▶ [Work task]:
The task calls for the lines from the start of the entries below through the line with "Image resolution: width=842", given again verbatim, with every picture dropped.

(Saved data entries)
┄┄┄┄┄┄┄┄┄┄┄┄┄┄┄┄┄┄┄┄
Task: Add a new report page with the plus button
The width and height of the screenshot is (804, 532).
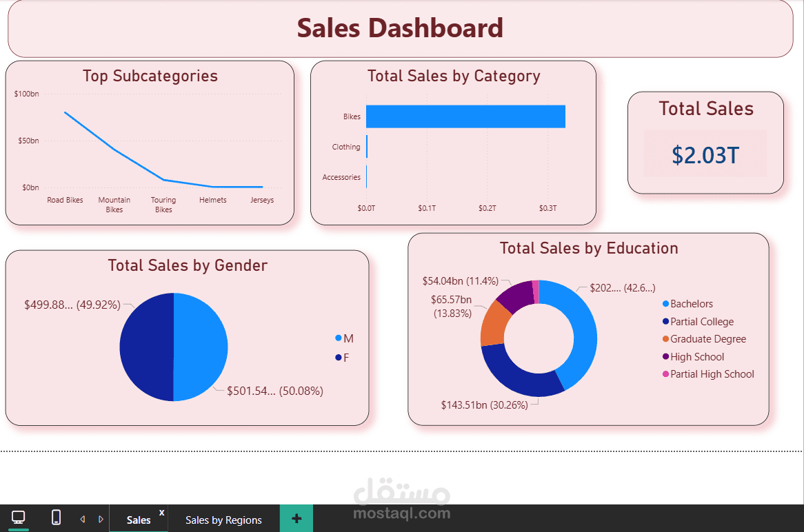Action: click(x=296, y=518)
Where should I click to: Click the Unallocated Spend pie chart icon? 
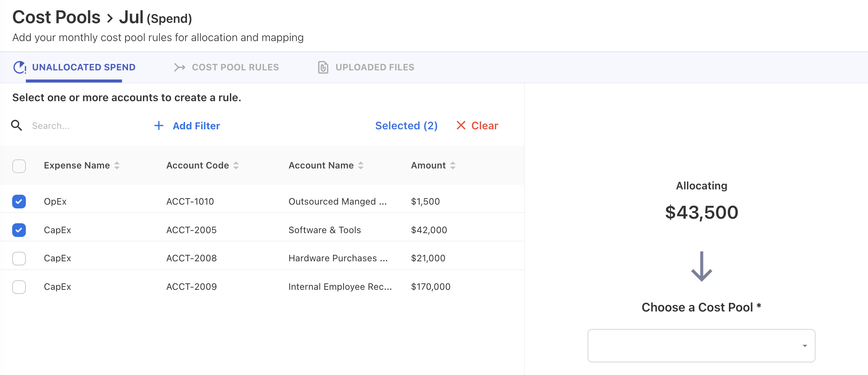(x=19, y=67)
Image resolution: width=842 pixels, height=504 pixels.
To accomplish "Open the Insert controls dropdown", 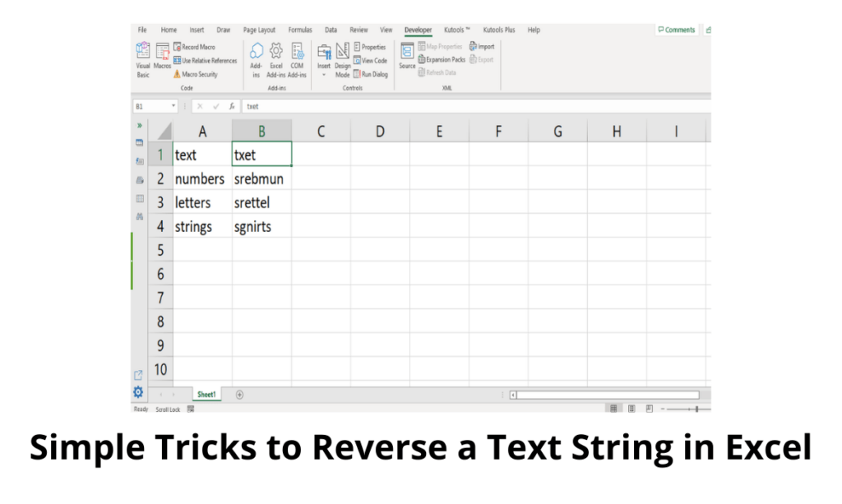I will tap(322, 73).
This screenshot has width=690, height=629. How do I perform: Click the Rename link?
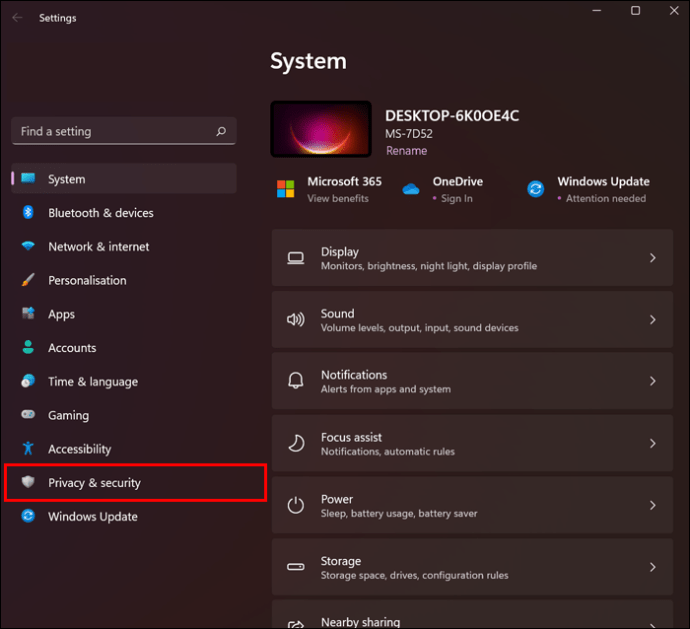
┄┄┄┄┄┄┄┄┄┄┄┄┄┄┄┄┄┄┄┄
▶ [Answer to the problem]:
Task: Add a new report page with the plus button
The width and height of the screenshot is (804, 532).
Action: click(x=296, y=518)
Where should I click to: Click the Unallocated Spend pie chart icon? 
(x=19, y=67)
Image resolution: width=842 pixels, height=504 pixels.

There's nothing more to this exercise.